> ENTRIES SHOWN

★ ★ ★ ★ ★ ★ ★

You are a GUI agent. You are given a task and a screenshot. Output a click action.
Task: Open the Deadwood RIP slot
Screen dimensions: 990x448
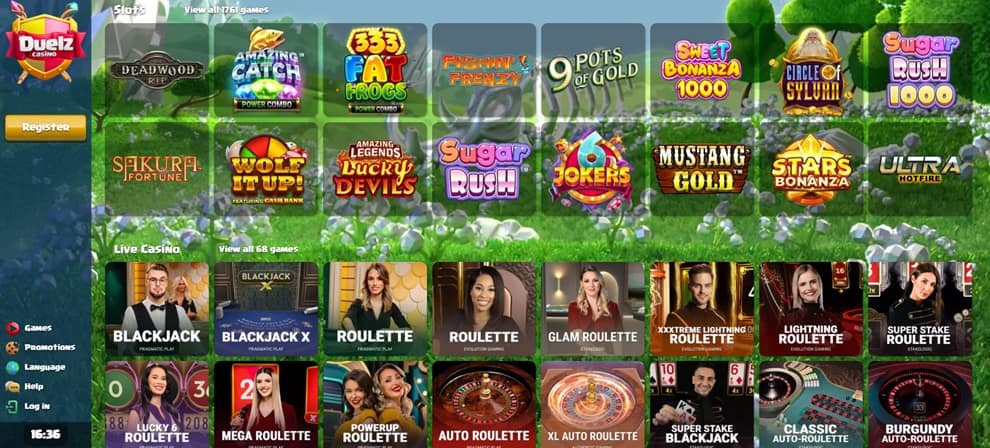pyautogui.click(x=157, y=70)
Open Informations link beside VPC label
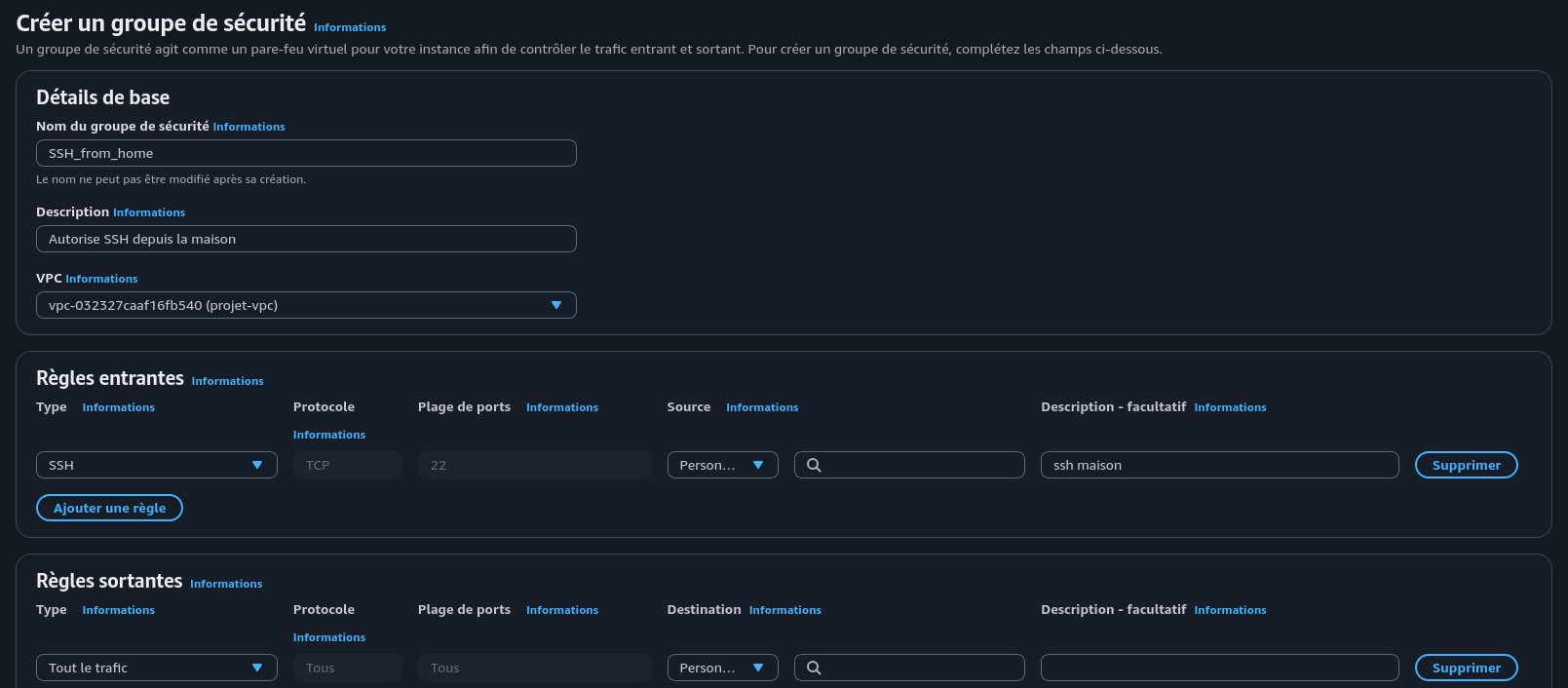1568x688 pixels. 101,279
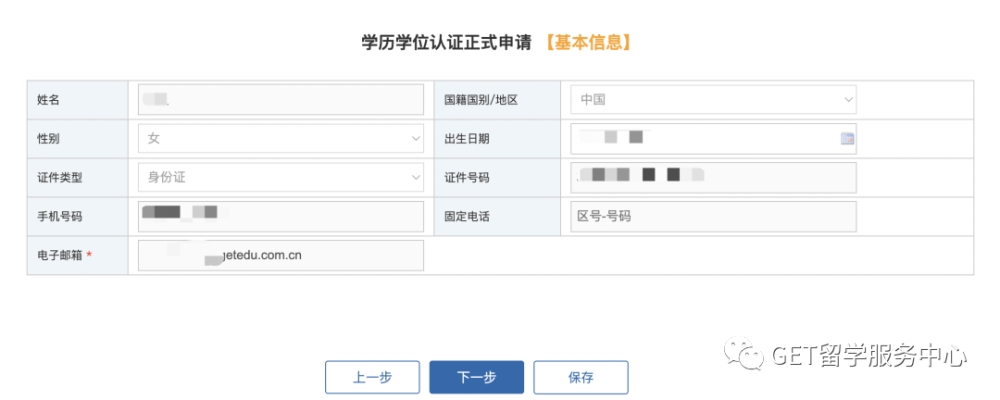Click the WeChat logo in watermark
Image resolution: width=1000 pixels, height=400 pixels.
[744, 355]

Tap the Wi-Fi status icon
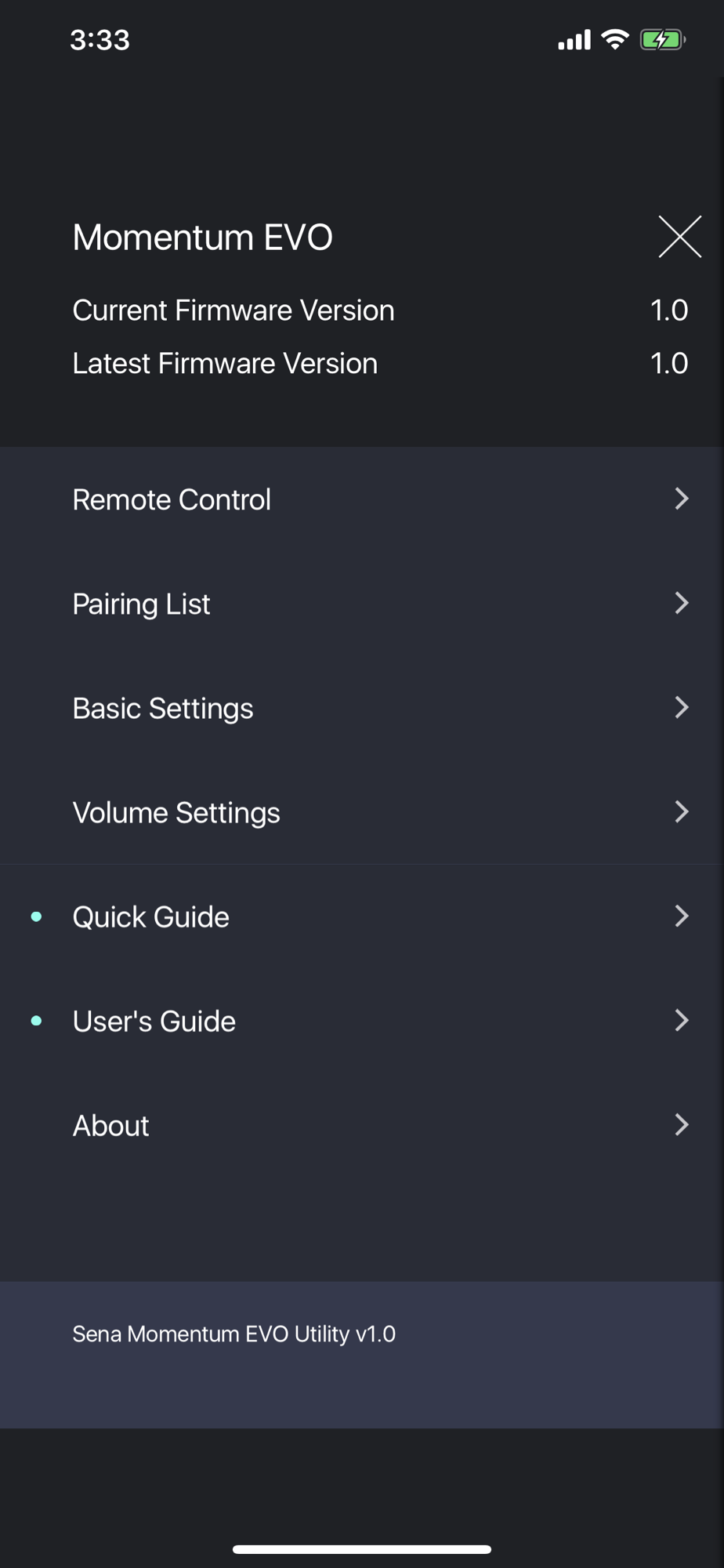(615, 39)
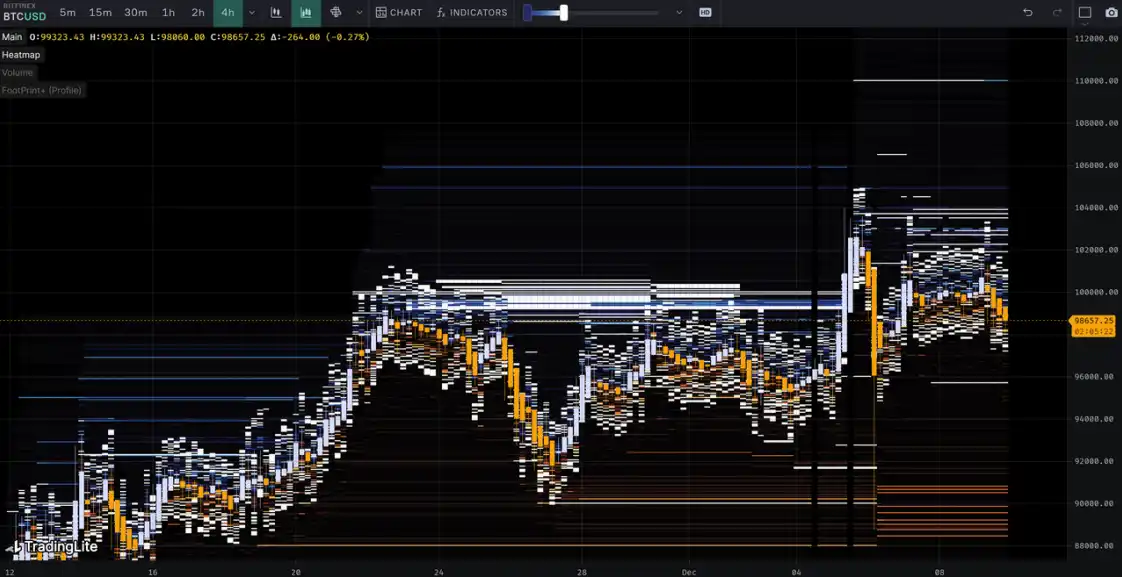1122x577 pixels.
Task: Click the heatmap intensity slider handle
Action: tap(564, 13)
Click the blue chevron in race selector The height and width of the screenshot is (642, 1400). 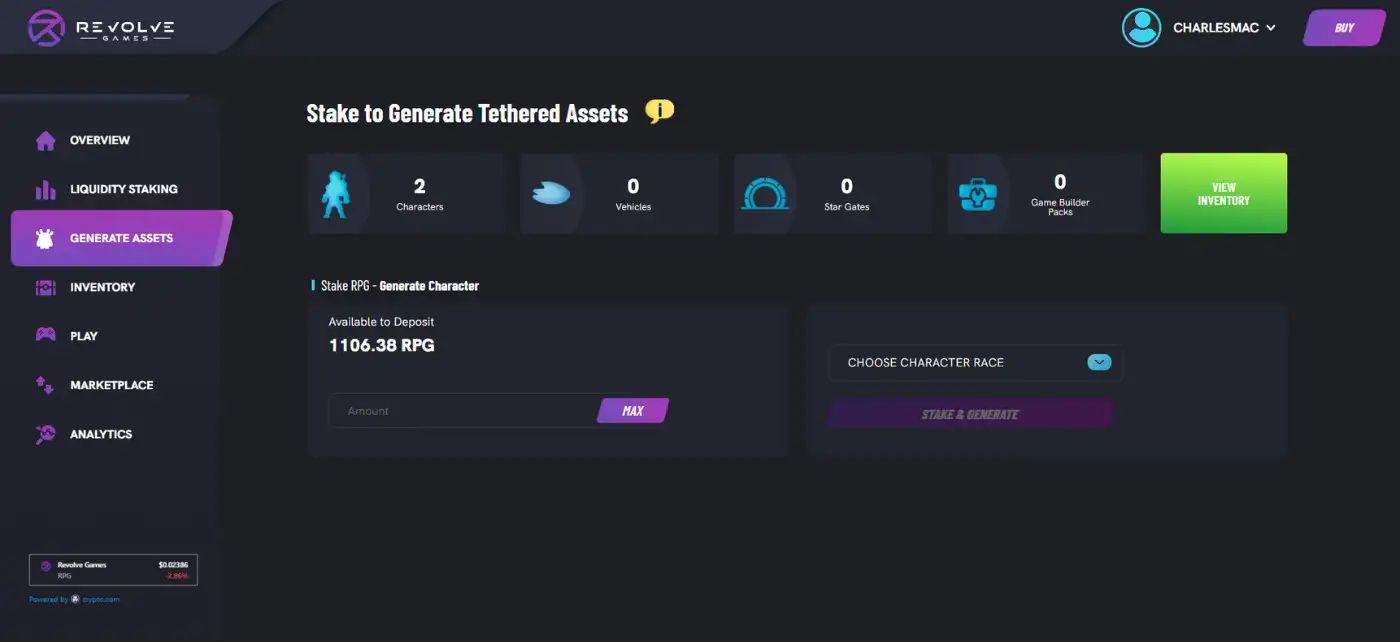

★ ★ ★ ★ ★ ★ ★

The material must be returned exactly, with its pictures omitted.

You are a GUI agent. You are given a task and a screenshot. Output a click action.
Task: Open the Deadwood RIP slot
Screen dimensions: 990x448
pyautogui.click(x=157, y=70)
Open Informations link beside VPC label
1568x688 pixels. 101,279
Click the WeChat logo in watermark
Image resolution: width=1000 pixels, height=400 pixels.
[744, 355]

Tap the Wi-Fi status icon
(615, 39)
1122x577 pixels.
Task: Click the heatmap intensity slider handle
Action: tap(564, 13)
Click the blue chevron in race selector The height and width of the screenshot is (642, 1400). 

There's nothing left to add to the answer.